## Ziel
Überführe alle Zeilen des folgenden Materials in eine Markdown-Tabelle mit den Spalten „Nr“ und „Zeile“. Leerzeilen lässt du dabei weg.

• • •

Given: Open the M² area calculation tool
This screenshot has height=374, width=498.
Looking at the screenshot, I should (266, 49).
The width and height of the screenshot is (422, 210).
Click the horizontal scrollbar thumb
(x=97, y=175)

• • •

## Ergebnis
| Nr | Zeile |
|---|---|
| 1 | Given: Open the M² area calculation tool |
| 2 | This screenshot has height=374, width=498. |
| 3 | Looking at the screenshot, I should (266, 49). |
| 4 | The width and height of the screenshot is (422, 210). |
| 5 | Click the horizontal scrollbar thumb |
| 6 | (x=97, y=175) |